Was it not necessary for the WHO to adapt to these new funding realities in order to to attract more earmarked funding?
In the current climate, it's not that there’s more money in the pot. What’s more likely to happen is that what money you have in the pot gets redirected. For example, the United States government had pledged close to $1.8 billion for Ebola response and preparedness. Then when the Zika outbreak happened, former U.S. President Obama redirected $510 million from the Ebola funds to the Zika response.
The WHO should be fighting for funding. For example, some very important departments are underfunded, for example the social determinants of health. And these very important departments are not getting funded because member countries don't think it's sexy enough, or important enough. My fear is that while the money will keep on flowing for emergencies like the Ebola response, the important work that needs to continue in the WHO will not get funded.

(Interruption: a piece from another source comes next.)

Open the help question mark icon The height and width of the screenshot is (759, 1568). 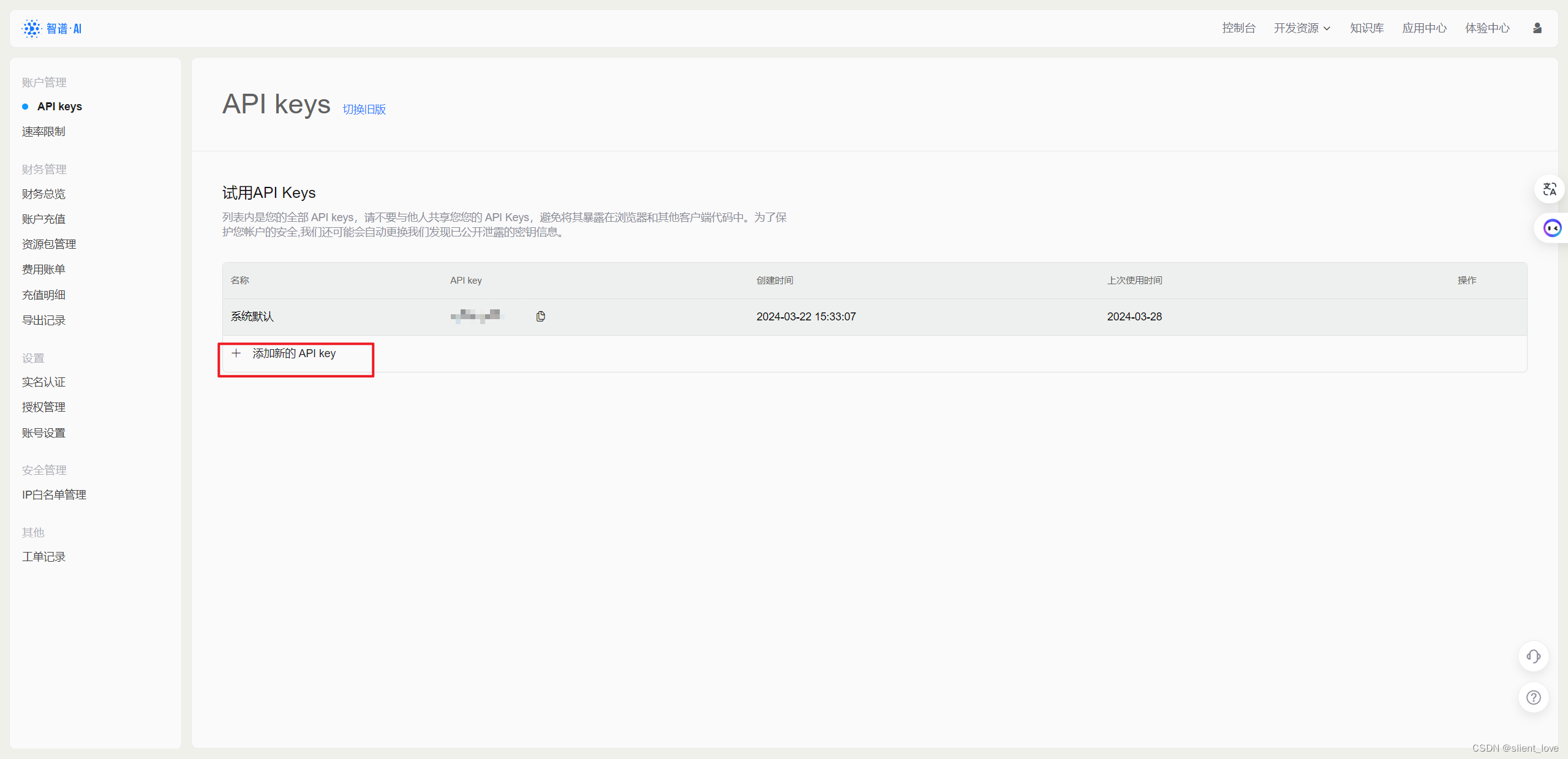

What actions would you suggest the WHO should take in order to strengthen its role in emergencies?
There are a couple of issues. First, they should bring in reform that strengthens their norm-setting functions, rather than start new programs that will take resources away from their core functions. Second, they have to work on improving the linkages between the WHO in Geneva and all of their regional offices. If they can focus on these things, they will be in a better position to respond appropriately to emergencies by recognizing an epidemic early on. This is part of the reason why the responses to the Ebola outbreak and the cholera outbreak in Haiti were so slow.
What the new director-general should be focusing on is reducing duplication, not just in the WHO, but vis-a-vis the United Nations system, as well as reinforcing the organization’s norm-setting functions, and try to regain the supremacy of the WHO in this domain because it has been losing its relevance for a long time. First it lost it to the World Bank, then to the Bill & Melinda Gates Foundation. So the only way they can regain their primacy in norm-setting and standard-setting is by focusing on these activities, cutting out more of the fat, so to speak, and maybe hand over certain activities to other U.N. agencies such as UNICEF, UNAIDS, UNFPA, and so on.
The Health Emergencies Programme was requested and voted for by member countries, specifically to give the WHO the means to provide a unified response for emergencies and address coordination issues. Doesn’t it give the program its legitimacy?
“The answer to these challenges is not to set up the WHO’s own unified response mechanism. The answer should be to fix the dysfunction that exists.”—
I can accept the fact that there should be some sort of unified response from the U.N. to epidemics or humanitarian crises of this kind, but I don't think it should be the WHO’s doing. I'm not discounting the lives of people lost in Ebola, but I don't think the WHO could have responded any better. They could have responded earlier, but I don't think having their own health program would have improved the response significantly. The answer to these challenges is not to set up the WHO’s own unified response mechanism. The answer should be to fix the dysfunction that exists.
The WHO has historic responsibilities, but as members demand more and more from the WHO, what happens is mission creep. The WHO may get bigger and bigger, but it’s not necessarily getting more results. The director-general should be able to say “no” sometimes — “no, this is not for us, because this is our historic mission.” And the way they can continue to be a relevant organization is to be really good at the norm-setting, standard-setting functions they have.